You would think so anyway. However, the team’s decision-making recently has been curious. Of course, Canadians send Lindgren on a private charter so he doesn’t need to quarantine. That makes sense, doesn’t it? Just keep this fact in mind.
The Habs opted to bring West top prospect Cole Caufield with them on their road trip. In theory, the idea of promoting him from AHL to help increase the team’s beleaguered production is a good idea. However, they can’t play it due to the cap constraints and they know it too. Indeed, according to Ducharme during a recent media availability session, the Habs only brought Caufield with them to spend time with the team and see how it all works.

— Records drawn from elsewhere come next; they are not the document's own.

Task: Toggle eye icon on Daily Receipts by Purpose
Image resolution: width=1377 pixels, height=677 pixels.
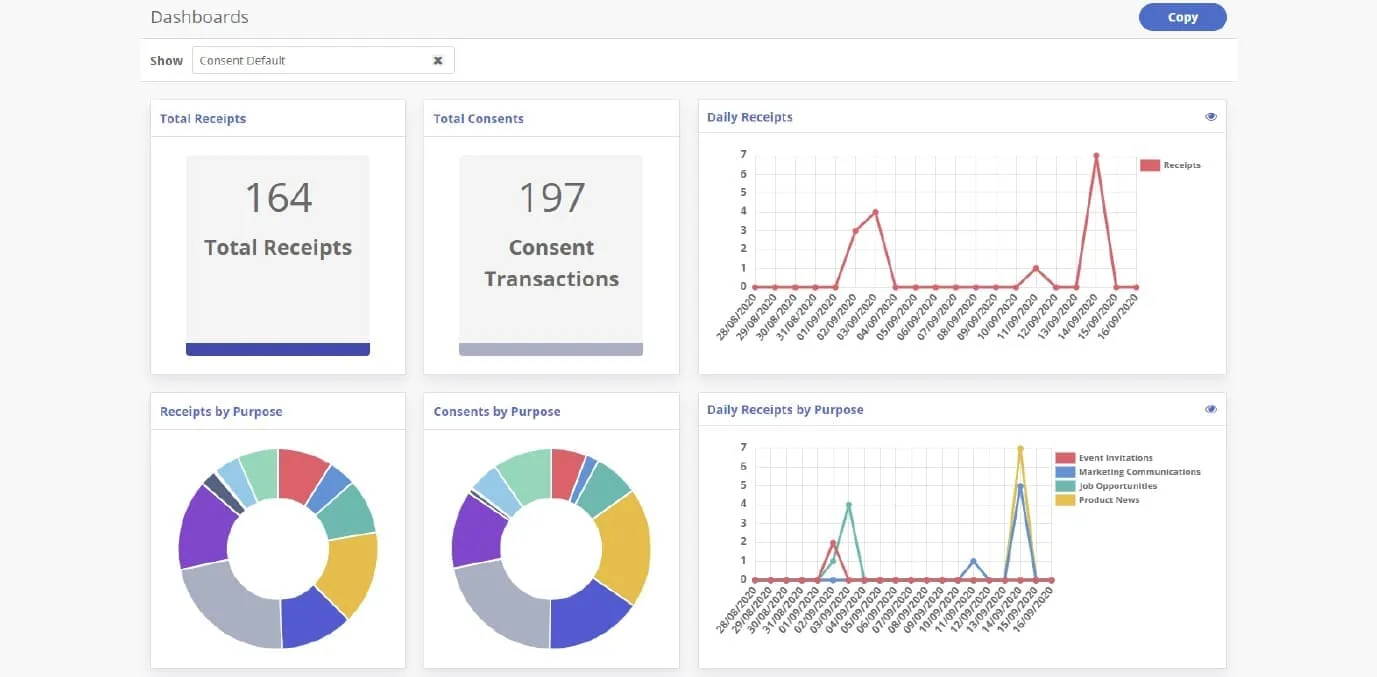Action: (1211, 410)
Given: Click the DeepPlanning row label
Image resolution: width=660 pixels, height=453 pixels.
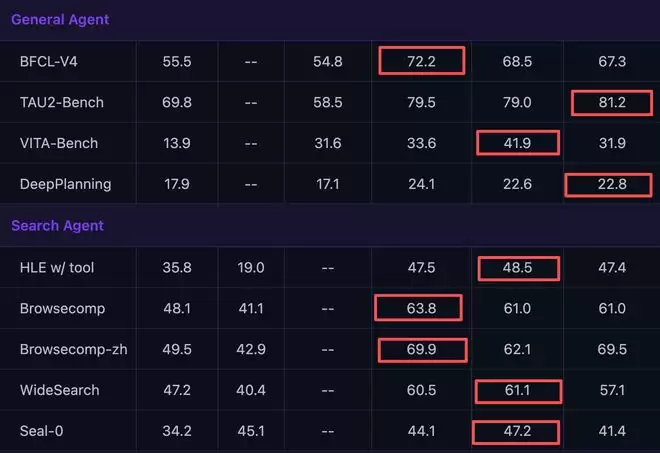Looking at the screenshot, I should (65, 184).
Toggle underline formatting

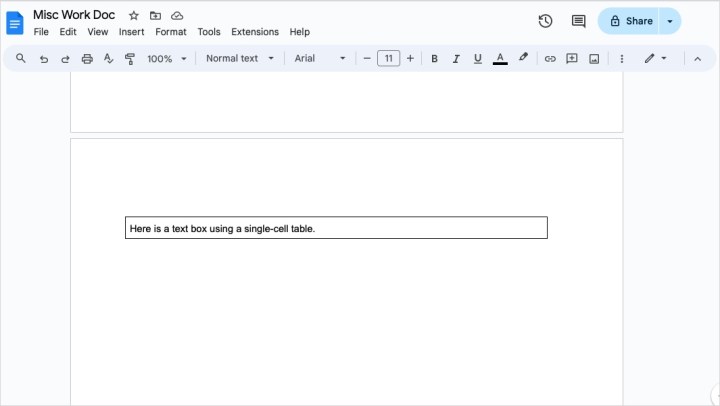point(477,59)
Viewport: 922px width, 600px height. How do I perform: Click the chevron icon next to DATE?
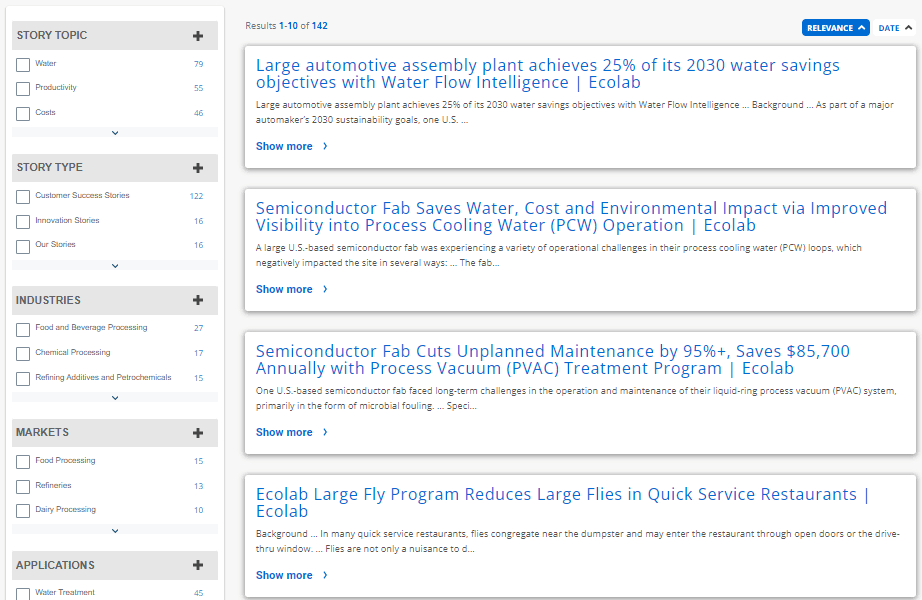point(908,28)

It was a nice gesture on their part, but still strange. There would have been nothing wrong with keeping him with the Laval Rocket, even with a fairly light schedule ahead of him. Now that several AHL games have been postponed giving them three games in four nights, that is, enough playing time, makes even less sense. Given that Lindgren flew in a private plane, Caufield has the option of doing the same the other way around, but no announcement to that effect has been made, at least not yet until Wednesday night’s action. .
Obviously, Caufield’s development won’t be shot due to a few missed games, but these are all signs of a trend and an embarrassment on top of that. Remember, in Primeau’s case, as mentioned earlier, he hasn’t played in weeks. With Price now 33 and cracks in his game, Primeau’s place with the Canadiens should be clear in this, like Caufield, he is an incredibly valuable asset. To some extent, yes, treat him with children’s gloves, but please put him in a position to be successful. You can’t be successful if you don’t play.
Of course, as Canadians have proven in spades recently, you can lose too. This is all the more reason to try something new, or to try someone new to be more precise. Getting Primeau in a single match is definitely a start. Leave it to him and how he plays to determine if he gets another one before Price comes back. Take it one game at a time. At this point, when the Habs are struggling as much as they are, the concept is generally true. Extend its application from the net, even if only for the good of the franchise in the long run.